[What you need to do] Please copy every line of this listing exactly as it appears.

● ● ● ●

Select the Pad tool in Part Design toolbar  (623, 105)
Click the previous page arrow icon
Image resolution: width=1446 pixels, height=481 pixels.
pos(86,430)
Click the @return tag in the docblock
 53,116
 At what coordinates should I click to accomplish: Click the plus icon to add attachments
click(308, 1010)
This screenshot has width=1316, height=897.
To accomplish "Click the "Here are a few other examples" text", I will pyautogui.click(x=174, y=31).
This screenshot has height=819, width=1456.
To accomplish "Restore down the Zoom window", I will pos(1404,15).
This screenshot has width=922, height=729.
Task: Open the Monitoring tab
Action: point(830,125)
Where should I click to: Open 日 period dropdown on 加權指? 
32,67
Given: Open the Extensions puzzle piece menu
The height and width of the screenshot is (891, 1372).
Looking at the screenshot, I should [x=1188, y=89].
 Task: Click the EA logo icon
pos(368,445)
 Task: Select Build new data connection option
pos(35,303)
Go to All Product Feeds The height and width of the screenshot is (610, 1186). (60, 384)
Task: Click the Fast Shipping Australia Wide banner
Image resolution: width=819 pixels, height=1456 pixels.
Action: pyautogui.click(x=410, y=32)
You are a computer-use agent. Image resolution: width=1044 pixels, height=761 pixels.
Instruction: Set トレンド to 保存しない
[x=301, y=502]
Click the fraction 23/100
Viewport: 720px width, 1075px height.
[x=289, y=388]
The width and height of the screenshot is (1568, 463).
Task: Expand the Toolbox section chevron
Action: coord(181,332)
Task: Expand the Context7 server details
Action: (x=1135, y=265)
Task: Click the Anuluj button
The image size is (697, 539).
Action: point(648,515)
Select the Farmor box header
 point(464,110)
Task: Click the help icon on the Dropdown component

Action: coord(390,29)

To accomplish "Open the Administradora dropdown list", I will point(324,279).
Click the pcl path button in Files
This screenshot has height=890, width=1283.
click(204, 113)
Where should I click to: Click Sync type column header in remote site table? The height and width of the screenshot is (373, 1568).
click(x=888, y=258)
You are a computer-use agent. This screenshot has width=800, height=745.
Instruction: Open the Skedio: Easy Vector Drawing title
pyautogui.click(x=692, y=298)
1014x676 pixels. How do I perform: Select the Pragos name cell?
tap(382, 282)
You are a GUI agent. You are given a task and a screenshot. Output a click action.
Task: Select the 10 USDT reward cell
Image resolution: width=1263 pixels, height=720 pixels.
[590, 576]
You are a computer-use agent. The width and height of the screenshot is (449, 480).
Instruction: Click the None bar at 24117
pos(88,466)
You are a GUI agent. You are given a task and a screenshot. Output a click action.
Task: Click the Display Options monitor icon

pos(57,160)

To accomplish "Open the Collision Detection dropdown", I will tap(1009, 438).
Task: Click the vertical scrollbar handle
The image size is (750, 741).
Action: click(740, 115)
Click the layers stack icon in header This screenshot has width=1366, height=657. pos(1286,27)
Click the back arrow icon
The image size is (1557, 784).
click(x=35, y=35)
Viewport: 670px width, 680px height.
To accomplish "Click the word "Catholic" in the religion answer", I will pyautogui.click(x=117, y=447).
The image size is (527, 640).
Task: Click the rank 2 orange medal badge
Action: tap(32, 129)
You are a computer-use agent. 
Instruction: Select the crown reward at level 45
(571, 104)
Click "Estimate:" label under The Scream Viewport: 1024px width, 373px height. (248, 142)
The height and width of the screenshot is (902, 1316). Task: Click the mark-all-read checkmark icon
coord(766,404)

● ● ● ●

[Expected answer]
Select the Pad tool in Part Design toolbar  (623, 105)
Click the previous page arrow icon
Image resolution: width=1446 pixels, height=481 pixels.
pos(86,430)
Click the @return tag in the docblock
 53,116
 At what coordinates should I click to accomplish: Click the plus icon to add attachments
click(308, 1010)
This screenshot has width=1316, height=897.
To accomplish "Click the "Here are a few other examples" text", I will pyautogui.click(x=174, y=31).
This screenshot has height=819, width=1456.
To accomplish "Restore down the Zoom window", I will pos(1404,15).
This screenshot has width=922, height=729.
Task: Open the Monitoring tab
Action: point(830,125)
Where should I click to: Open 日 period dropdown on 加權指? 
32,67
Given: Open the Extensions puzzle piece menu
The height and width of the screenshot is (891, 1372).
Looking at the screenshot, I should [x=1188, y=89].
 Task: Click the EA logo icon
pos(368,445)
 Task: Select Build new data connection option
pos(35,303)
Go to All Product Feeds The height and width of the screenshot is (610, 1186). (60, 384)
Task: Click the Fast Shipping Australia Wide banner
Image resolution: width=819 pixels, height=1456 pixels.
Action: pyautogui.click(x=410, y=32)
You are a computer-use agent. Image resolution: width=1044 pixels, height=761 pixels.
Instruction: Set トレンド to 保存しない
[x=301, y=502]
Click the fraction 23/100
Viewport: 720px width, 1075px height.
[x=289, y=388]
The width and height of the screenshot is (1568, 463).
Task: Expand the Toolbox section chevron
Action: coord(181,332)
Task: Expand the Context7 server details
Action: (x=1135, y=265)
Task: Click the Anuluj button
The image size is (697, 539).
Action: point(648,515)
Select the Farmor box header
 point(464,110)
Task: Click the help icon on the Dropdown component

Action: coord(390,29)

To accomplish "Open the Administradora dropdown list", I will point(324,279).
Click the pcl path button in Files
This screenshot has height=890, width=1283.
click(204, 113)
Where should I click to: Click Sync type column header in remote site table? The height and width of the screenshot is (373, 1568).
click(x=888, y=258)
You are a computer-use agent. This screenshot has width=800, height=745.
Instruction: Open the Skedio: Easy Vector Drawing title
pyautogui.click(x=692, y=298)
1014x676 pixels. How do I perform: Select the Pragos name cell?
tap(382, 282)
You are a GUI agent. You are given a task and a screenshot. Output a click action.
Task: Select the 10 USDT reward cell
Image resolution: width=1263 pixels, height=720 pixels.
[590, 576]
You are a computer-use agent. The width and height of the screenshot is (449, 480).
Instruction: Click the None bar at 24117
pos(88,466)
You are a GUI agent. You are given a task and a screenshot. Output a click action.
Task: Click the Display Options monitor icon

pos(57,160)

To accomplish "Open the Collision Detection dropdown", I will tap(1009, 438).
Task: Click the vertical scrollbar handle
The image size is (750, 741).
Action: click(740, 115)
Click the layers stack icon in header This screenshot has width=1366, height=657. pos(1286,27)
Click the back arrow icon
The image size is (1557, 784).
click(x=35, y=35)
Viewport: 670px width, 680px height.
To accomplish "Click the word "Catholic" in the religion answer", I will pyautogui.click(x=117, y=447).
The image size is (527, 640).
Task: Click the rank 2 orange medal badge
Action: tap(32, 129)
You are a computer-use agent. 
Instruction: Select the crown reward at level 45
(571, 104)
Click "Estimate:" label under The Scream Viewport: 1024px width, 373px height. (248, 142)
The height and width of the screenshot is (902, 1316). Task: Click the mark-all-read checkmark icon
coord(766,404)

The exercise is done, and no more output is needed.